The bothersome thing is that Newfield's cash from operations has been falling in recent years. That bucks the industry trend found at companies such as Continental Resources (CLR) and EOG Resources (EOG), where cash flow has been increasing. Newfield doesn't seem to be keeping up with the industry trends. Instead it looks like it is heading in the opposite direction.
Newfield appears to be losing money, but it doesn't appear to be losing money in its core business. Instead the losses appear to come from investments, including commodity losses. Newfield admitted that it lost $135 million playing around with commodity derivatives. The company lost another $20 million by redeeming $550 million worth of Senior Subordinated Notes early.

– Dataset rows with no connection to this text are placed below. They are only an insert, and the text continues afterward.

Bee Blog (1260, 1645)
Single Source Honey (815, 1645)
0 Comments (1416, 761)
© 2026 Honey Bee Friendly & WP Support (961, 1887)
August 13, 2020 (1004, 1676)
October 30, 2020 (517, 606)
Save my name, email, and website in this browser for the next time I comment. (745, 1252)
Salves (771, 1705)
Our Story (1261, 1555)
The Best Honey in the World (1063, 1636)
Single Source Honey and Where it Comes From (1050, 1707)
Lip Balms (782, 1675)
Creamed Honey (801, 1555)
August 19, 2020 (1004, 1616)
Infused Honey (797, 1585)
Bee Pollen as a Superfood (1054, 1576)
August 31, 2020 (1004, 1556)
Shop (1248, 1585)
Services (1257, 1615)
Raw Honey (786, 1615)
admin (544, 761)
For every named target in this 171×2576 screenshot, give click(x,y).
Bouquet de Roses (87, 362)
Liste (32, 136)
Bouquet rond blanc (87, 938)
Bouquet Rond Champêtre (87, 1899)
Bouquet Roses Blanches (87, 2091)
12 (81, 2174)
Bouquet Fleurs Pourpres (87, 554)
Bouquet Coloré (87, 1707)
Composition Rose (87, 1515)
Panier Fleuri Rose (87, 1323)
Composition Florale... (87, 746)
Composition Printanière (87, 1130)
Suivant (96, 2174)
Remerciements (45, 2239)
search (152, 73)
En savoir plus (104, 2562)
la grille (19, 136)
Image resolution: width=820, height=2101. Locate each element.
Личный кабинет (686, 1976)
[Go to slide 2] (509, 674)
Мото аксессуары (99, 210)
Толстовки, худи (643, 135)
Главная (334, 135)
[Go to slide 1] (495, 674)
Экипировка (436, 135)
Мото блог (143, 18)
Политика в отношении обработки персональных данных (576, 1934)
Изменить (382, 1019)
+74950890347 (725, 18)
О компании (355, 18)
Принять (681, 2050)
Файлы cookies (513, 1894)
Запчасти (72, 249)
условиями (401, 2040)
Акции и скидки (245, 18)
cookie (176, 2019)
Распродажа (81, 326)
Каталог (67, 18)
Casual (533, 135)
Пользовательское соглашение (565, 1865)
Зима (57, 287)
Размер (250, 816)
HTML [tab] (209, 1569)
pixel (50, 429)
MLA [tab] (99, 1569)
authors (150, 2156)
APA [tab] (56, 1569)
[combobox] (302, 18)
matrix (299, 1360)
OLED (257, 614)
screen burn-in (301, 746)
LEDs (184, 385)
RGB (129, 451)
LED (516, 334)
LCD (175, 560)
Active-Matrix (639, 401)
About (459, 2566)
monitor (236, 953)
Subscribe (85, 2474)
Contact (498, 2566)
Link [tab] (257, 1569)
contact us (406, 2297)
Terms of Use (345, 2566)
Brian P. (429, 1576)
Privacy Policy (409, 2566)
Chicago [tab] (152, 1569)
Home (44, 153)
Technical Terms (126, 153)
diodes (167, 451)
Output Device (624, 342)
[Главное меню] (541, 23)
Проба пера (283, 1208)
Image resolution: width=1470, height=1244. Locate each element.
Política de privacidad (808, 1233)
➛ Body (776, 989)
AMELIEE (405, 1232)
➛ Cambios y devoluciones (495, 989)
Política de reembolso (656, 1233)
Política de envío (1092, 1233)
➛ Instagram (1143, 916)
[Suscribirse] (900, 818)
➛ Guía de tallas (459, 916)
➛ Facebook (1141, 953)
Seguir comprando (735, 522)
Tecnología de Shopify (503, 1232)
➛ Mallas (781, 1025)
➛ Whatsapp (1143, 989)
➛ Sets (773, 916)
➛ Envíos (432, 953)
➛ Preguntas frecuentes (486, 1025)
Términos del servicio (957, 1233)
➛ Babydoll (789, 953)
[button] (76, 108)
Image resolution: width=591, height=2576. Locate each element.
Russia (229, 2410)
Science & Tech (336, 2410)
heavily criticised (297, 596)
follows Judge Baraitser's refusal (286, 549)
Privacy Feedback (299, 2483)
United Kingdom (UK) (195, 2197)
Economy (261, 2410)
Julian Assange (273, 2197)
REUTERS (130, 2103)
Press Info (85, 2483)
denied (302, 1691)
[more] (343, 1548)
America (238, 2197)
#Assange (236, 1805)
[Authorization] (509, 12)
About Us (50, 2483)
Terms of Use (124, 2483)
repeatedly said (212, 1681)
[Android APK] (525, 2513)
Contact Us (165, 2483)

Success in the Uinta Basin
The company appears to be expanding its core business. It reported that its oil and gas production in the third quarter of 2012 was 20% higher than in the same period in 2011. The added production includes wells in the Uinta Basin in Utah, where Newfield plans to add 60 wells in 2012. Newfield's production in the Unita increased from 7,000 BOEPD (barrels of oil equivalents per day) in 2004 to 27,000 BOEPD in 2011. So Newfield has demonstrated that it can increase production in new areas.
Despite its reported losses, Uinta is still pumping oil and plans to pump more soon. The company has signed agreements to supply 38,000 barrels of oil a day to Tesoro (TSO) and HollyFrontier (HFC), refineries in Salt Lake City over the next decade.
Newfield has also demonstrated the ability to turn the new oil production into revenue. Despite the slight drop in revenue this year, the charts show that Newfield has increased its revenue substantially over the past few years. The strategy of concentrating on exploration and development in the mainland U.S. seems to have paid off.
Judging by these charts, the quarterly earnings estimates look like a blip on the radio rather than an accurate assessment of long-term earnings. It looks like Newfield's revenues will keep growing over the long haul. Newfield's revenue per share actually grew by around 4.55% until the investment losses were reported.
These losses appear to be a short-term phenomenon rather than an indicator of long-term problems. The revenue and cash figures indicate that Newfield's core business is pretty sound. The revenue losses the analysts are focusing on are quarterly year to year growth, which means a comparison of revenue in the third quarter of 2011 and 2012. There's no way that can be used as a long-term indicator of performance unless the losses continue for at least two or three quarters.
As you can see above, the amount of those losses is fairly low and can be made up once the one-time investment losses have passed; although Newfield's current numbers are well below some of its competitors. Gulfport Energy (GPOR) reported a Revenue Quarterly Year to Year growth figure of 19.31% for the same period.
Newfield looks like a classic value opportunity right now; its losses don't look permanent, and its fundamentals look good. It looks like Newfield is moving into the bargain territory.
I also have to wonder if there is a trend here. There's a strong possibility that a lot of independent oil and gas companies with a domestic focus will soon be undervalued. If that happens, there's going to be a major value opportunity in oil and gas.